Indeed that is precisely how pro-Hillary pundits reacted, leaping to
profess this will succeed in adding warmth and humanity to Hillary’s
image in the years to come. But put the celebration on hold. This was
surely the same concept the Democratic pundits had in Little Rock when
Chelsea was born in 1980, and the warm image never really stuck.
It’s easy to say Chelsea Clinton never chose this life for herself, and
certainly never deserved what her parents put her through in the
national embarrassment of 1998. The media (including most conservative
news outfits) never disturbed her childhood, which is good. What is not
good is that many reporters never let her childhood end.
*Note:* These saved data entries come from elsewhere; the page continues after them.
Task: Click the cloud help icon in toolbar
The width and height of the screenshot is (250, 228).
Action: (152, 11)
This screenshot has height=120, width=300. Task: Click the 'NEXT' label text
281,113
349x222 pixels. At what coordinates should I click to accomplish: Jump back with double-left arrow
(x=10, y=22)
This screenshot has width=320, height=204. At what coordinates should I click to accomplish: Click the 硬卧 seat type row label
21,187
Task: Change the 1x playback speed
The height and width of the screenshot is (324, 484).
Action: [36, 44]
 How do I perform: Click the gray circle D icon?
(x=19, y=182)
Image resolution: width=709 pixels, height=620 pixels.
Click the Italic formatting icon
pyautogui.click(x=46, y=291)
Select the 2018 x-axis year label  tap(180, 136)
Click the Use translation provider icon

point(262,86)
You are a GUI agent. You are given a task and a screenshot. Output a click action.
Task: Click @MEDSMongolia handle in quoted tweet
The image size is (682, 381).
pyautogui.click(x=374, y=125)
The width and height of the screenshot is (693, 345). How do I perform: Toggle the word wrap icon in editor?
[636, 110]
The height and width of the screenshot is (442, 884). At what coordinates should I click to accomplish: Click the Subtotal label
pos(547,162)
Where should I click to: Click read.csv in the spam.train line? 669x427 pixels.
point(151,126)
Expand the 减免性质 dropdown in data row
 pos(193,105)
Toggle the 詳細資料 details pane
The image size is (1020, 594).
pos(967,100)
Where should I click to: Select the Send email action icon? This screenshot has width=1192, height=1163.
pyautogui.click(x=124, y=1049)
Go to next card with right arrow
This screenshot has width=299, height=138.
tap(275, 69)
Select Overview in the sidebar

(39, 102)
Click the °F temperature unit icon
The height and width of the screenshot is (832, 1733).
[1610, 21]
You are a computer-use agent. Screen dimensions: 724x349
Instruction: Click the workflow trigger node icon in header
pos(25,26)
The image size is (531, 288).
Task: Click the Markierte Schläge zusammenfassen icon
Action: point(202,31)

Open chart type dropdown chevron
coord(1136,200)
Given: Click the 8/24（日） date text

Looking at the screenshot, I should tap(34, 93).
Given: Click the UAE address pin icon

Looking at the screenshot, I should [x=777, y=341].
Coverage of Chelsea campaigning for her mother in 2007 and 2008
demonstrated that tendency. New York Times reporter Jodi Kantor penned
embarrassing paragraphs about how Chelsea’s "a focus of public
fascination," co-workers find she has a "deeply admirable ability to
yield focus" and "people seem delighted just to watch her lips move and
hear sound emerge." Then remember David Shuster being banned from MSNBC
for suggesting “Chelsea's sort of being pimped out in some weird sort of
way.”
That’s too crude, but it’s undeniable that Bill and Hillary Clinton
have long performed a hypocritical one-two step in their political
salesmanship. Chelsea was off-limits, until it was crucial for them to
plant their daughter next to them to improve their own tattered
images. Their energetic media defenders danced those steps as well.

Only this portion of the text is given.